News Corporation is preparing to spend up to $US1 billion ($1.3 billion) to further expand its internet business, which chairman Rupert Murdoch yesterday nominated as the global media group's top priority.
Mr Murdoch said News, owner of The Australian, had tens of billions of dollars of value in its news, sport and general entertainment businesses.
"While we monetise this value daily in the form of our TV shows, films, books and newspapers, our priority now is to perfect a plan that will monetise them across the world on the internet," he said.
News last month spent $770 million buying US internet group Intermix, which owns the MySpace.com social networking site and about 30 other sites. Last week it bought US sports content site scout.com for $US60 million.
Mr Murdoch revealed News was now in talks to buy a small internet search engine and was developing its own mass entertainment website.
"It's a yet-to-be named general entertainment site. We have Fox sites now but they are more promotional in nature for films and products - this is a big entertainment site that encompasses the whole industry," he said. News had also tried to buy the voice-over-internet software group skype.com but its founders did not want to sell.
While News might spend up to $US1 billion on a series of "modest" investments, Mr Murdoch said it did not intend spending "tens of billions".
"This is something we want to grow," he said.

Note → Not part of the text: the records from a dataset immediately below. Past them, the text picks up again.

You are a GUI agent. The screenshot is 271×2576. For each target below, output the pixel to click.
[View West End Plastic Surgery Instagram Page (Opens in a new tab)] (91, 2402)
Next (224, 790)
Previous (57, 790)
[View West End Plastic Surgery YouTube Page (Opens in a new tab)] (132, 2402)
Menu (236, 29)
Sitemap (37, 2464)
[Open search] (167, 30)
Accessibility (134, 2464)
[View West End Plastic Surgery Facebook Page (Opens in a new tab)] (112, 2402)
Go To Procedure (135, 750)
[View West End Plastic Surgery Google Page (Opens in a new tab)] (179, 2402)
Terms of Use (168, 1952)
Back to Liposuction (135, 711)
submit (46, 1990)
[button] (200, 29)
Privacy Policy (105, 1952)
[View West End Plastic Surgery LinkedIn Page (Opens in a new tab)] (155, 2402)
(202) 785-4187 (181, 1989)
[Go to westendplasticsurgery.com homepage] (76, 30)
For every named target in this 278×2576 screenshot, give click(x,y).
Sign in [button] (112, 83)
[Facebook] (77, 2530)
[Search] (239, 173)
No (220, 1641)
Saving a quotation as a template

But Mr Murdoch said there was "no greater priority" for News than to "meaningfully and profitably expand its internet presence and to properly position the company to benefit from the explosion in broadband usage that we are now starting to see".
"Our commitment to this space will constitute a major part of the company's growth, profits and asset building over the next several years," he said.
Mr Murdoch said News would combine its content with consumer choice to "redefine the meaning of the internet vertical".
News planned to buy or develop a "full army of web tools" so users could personalise their internet experience. "We can go deeper with more resources than virtually anyone else, and we plan to exploit that advantage, not only editorially but also in the lucrative local ad market," he said.